Gasol and Howard could both be on the roster next season, Kupchak said. It would be very difficult, though, even unfeasible, for the Lakers to keep both high-priced big men under the economics of the new collective-bargaining agreement.
The Lakers were swept in the first round by San Antonio, dragged down by injuries and ineffectiveness, symptoms really of their entire season. Kupchak, however, pointed to the team's 28-12 record in its last 40 games as a sign of progress.
"That would indicate that this team can contend for a championship," he said.
But Kupchak didn't guarantee anybody's job security when asked about Gasol.
"When you lose, everything is in play," he said.
Kupchak used humor to deflect a question about the Lakers' likely use of the amnesty provision on either Gasol, Bryant, Metta World Peace or Steve Blake.
"Can I refer this to Mark Cuban? He's our amnesty expert," Kupchak said.
Bryant optimistic health-wise
Bryant still thinks he'll be back in time for the start of next season.
"But we'll see," he said. The timetable for his return was six to nine months after he sustained a torn Achilles' tendon April 12.

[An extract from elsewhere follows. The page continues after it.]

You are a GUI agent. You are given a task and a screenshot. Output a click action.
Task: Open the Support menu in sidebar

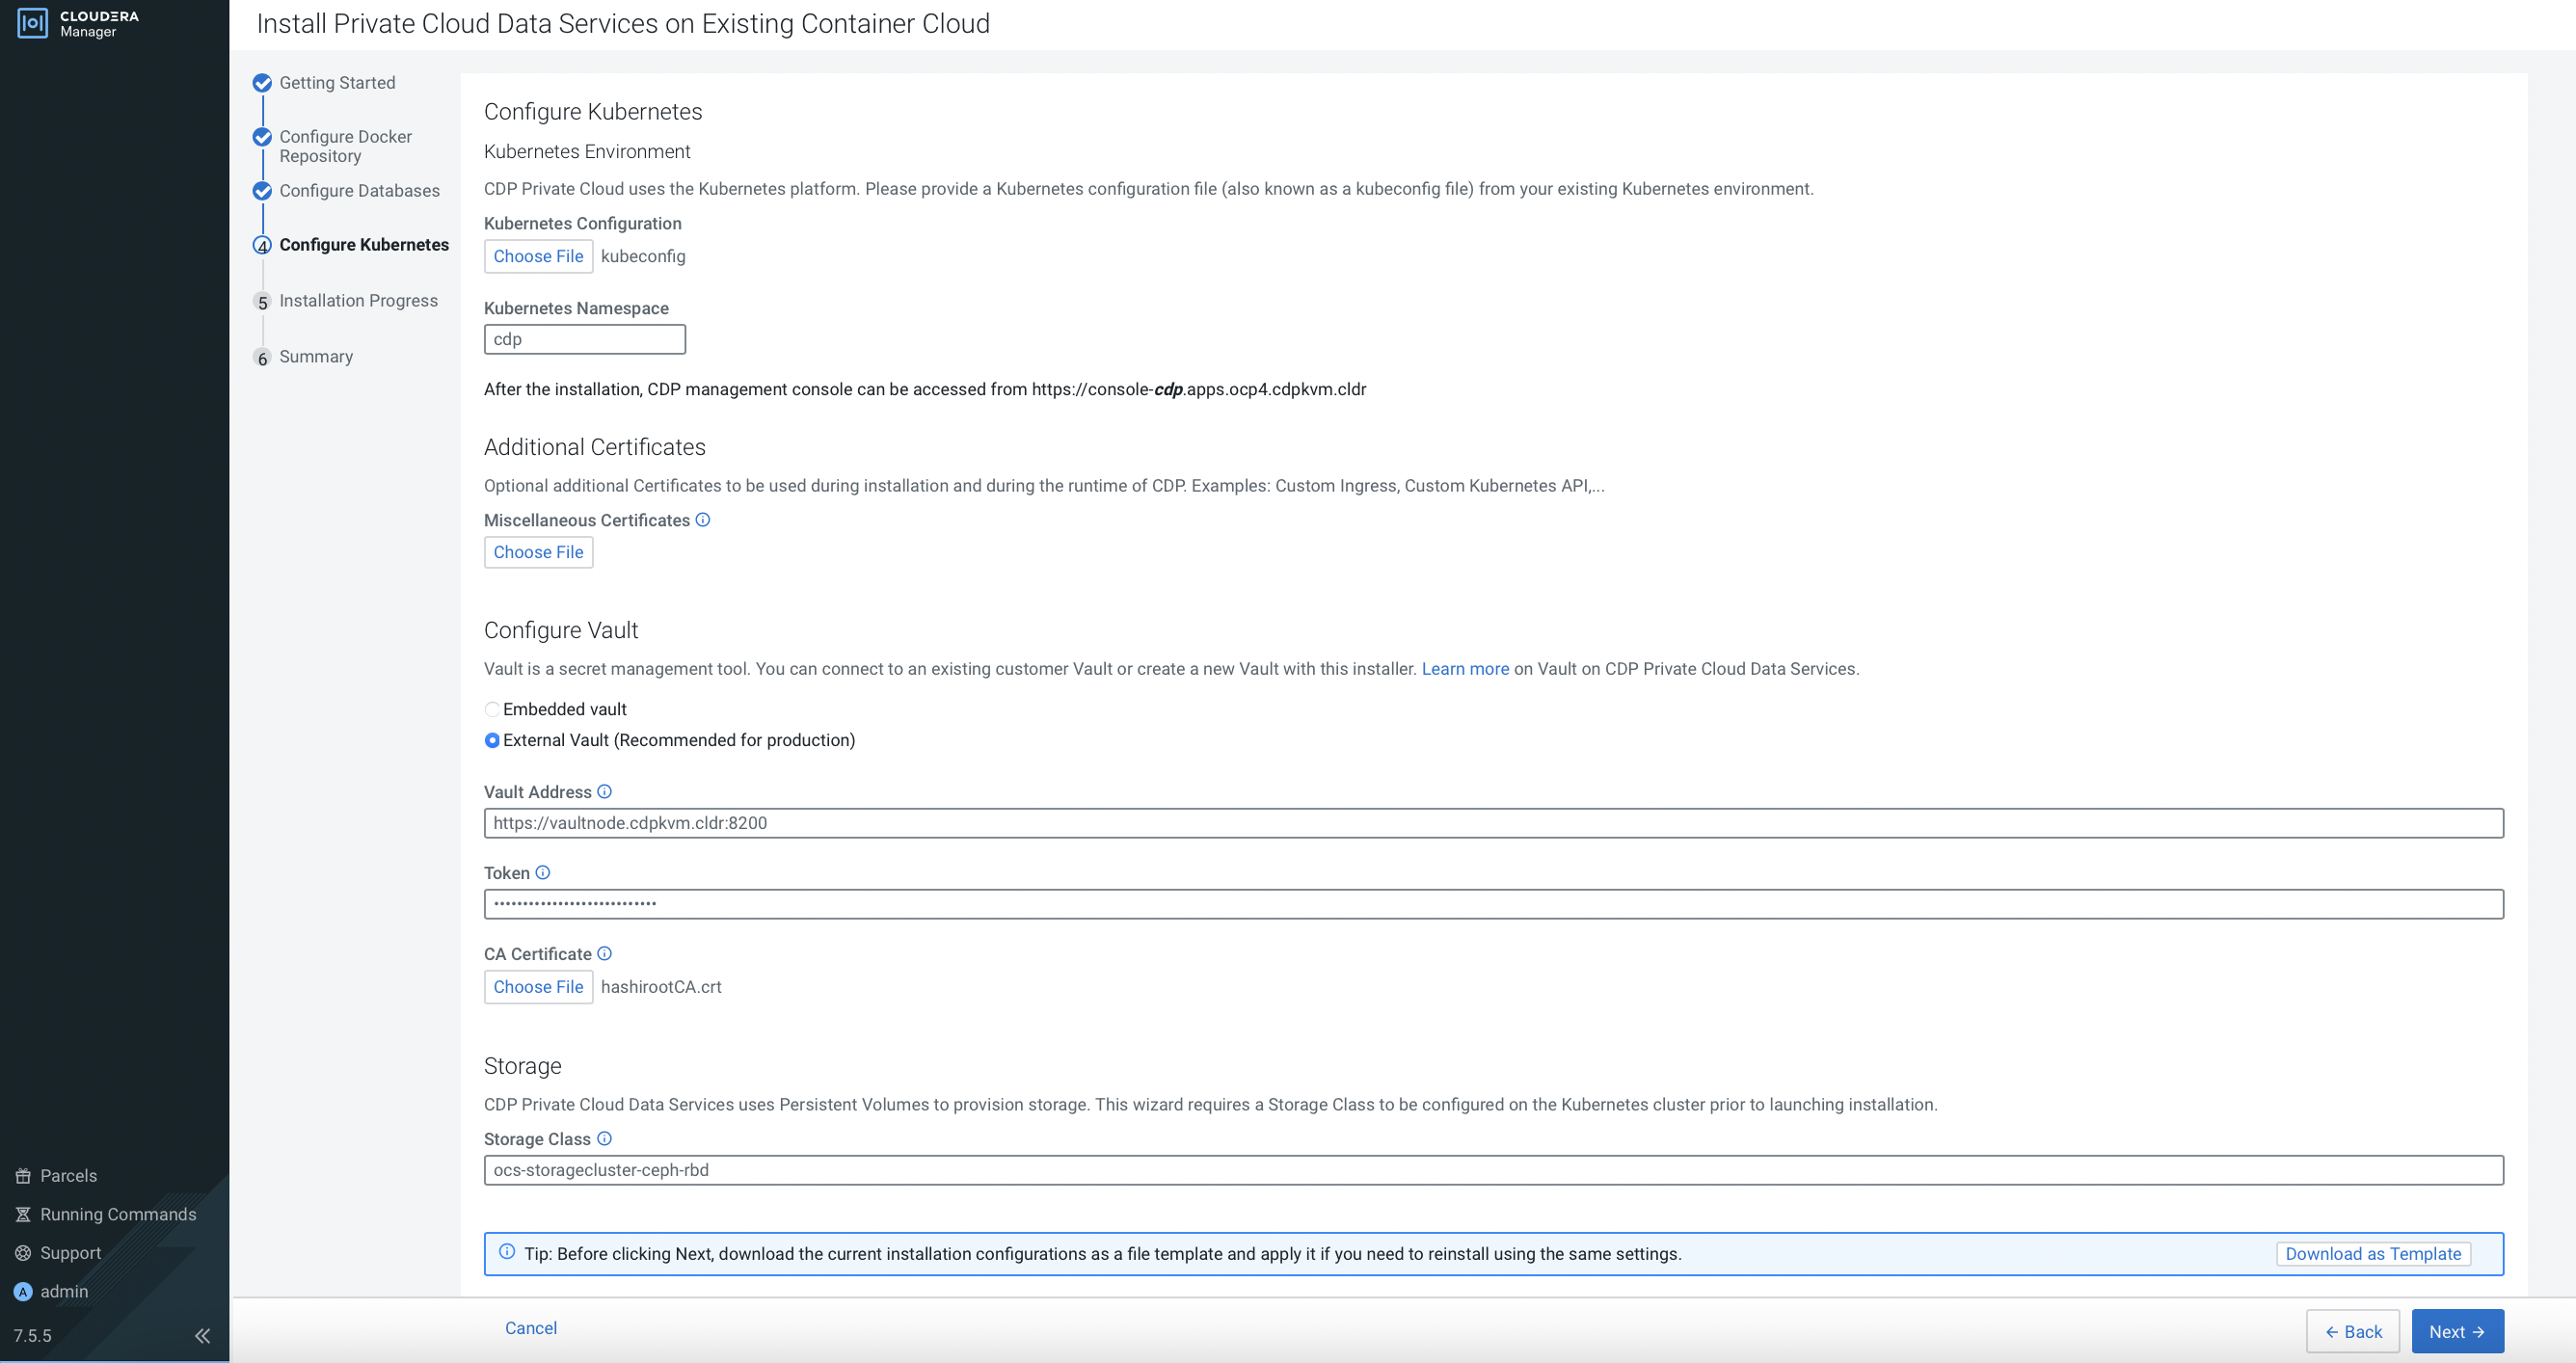point(70,1253)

He had his left knee parked on a padded scooter as he entered the media room for his interview Tuesday.
"It's a sneaky injury in the sense that I don't feel any pain," Bryant said. "Sometimes I forget I'm injured and I stand up and I go to put weight on it and I catch myself."

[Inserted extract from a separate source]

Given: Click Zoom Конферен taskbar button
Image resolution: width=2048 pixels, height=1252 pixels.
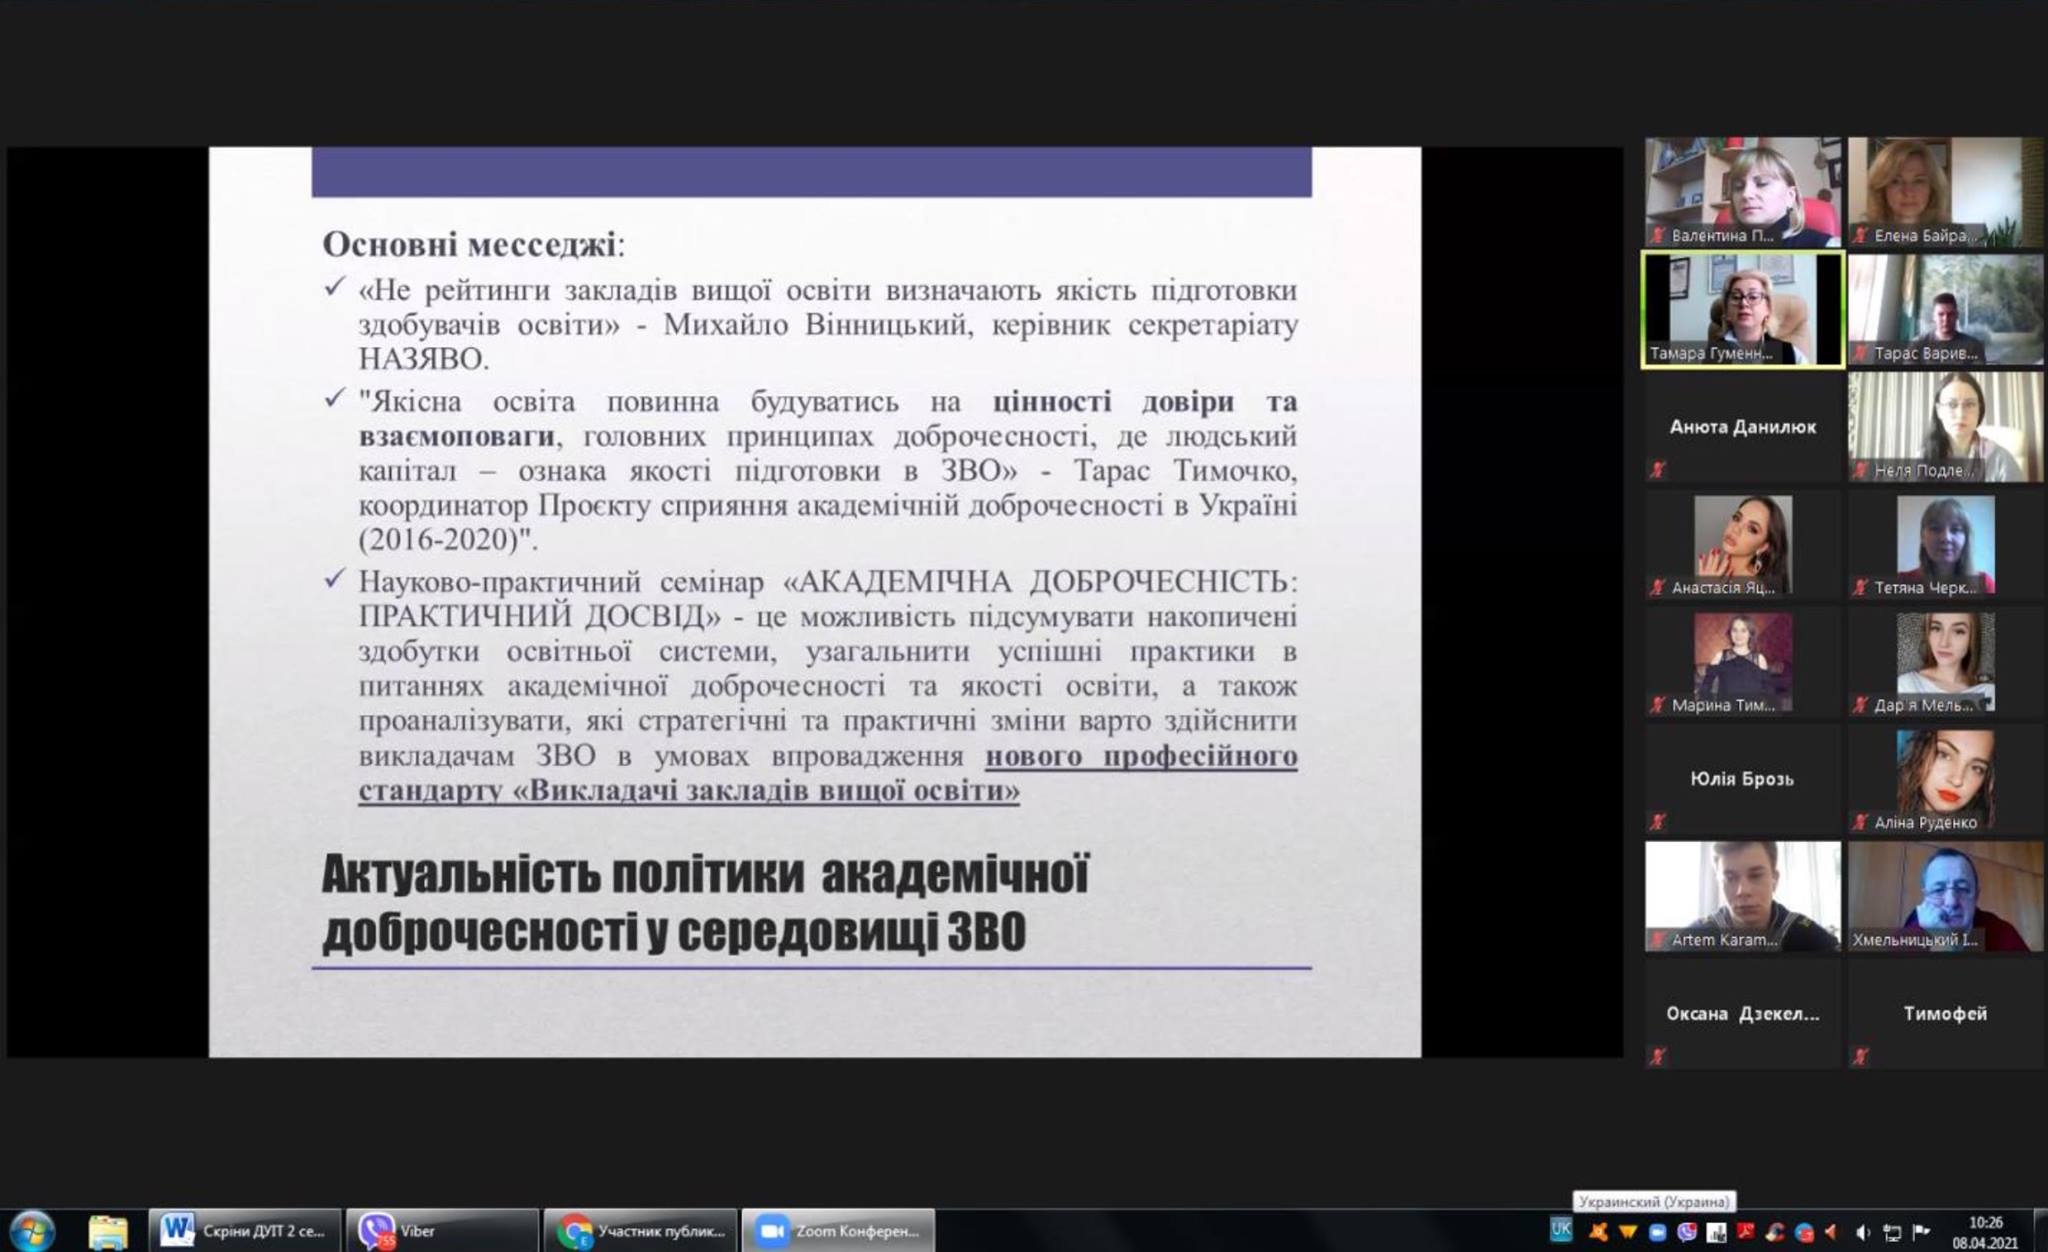Looking at the screenshot, I should 838,1231.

Bryant said he wasn't sure whether his extensive minutes caused the injury, but "we had to make that push to get into the playoffs … and it happened."
It was his choice to average 45.6 minutes over his last seven games, he said, smiling.
"Of course it was. Mike is really going to tell me when to go in and out of the game?"
Bryant said the Lakers needed more length, speed and athleticism on their roster. Seems like a long list, but he didn't think the team should be dismantled.
"We could win a championship, no doubt about it," he said, adding that injuries "put a wet blanket" on their season.
He gave one final accolade about the Lakers' ability to restock whenever necessary.
"It seems to me that this organization … always seems to land on its feet. It's just one of those franchises, man," Bryant said.
Then he was gone, scooting away into the underbelly of the team's training facility.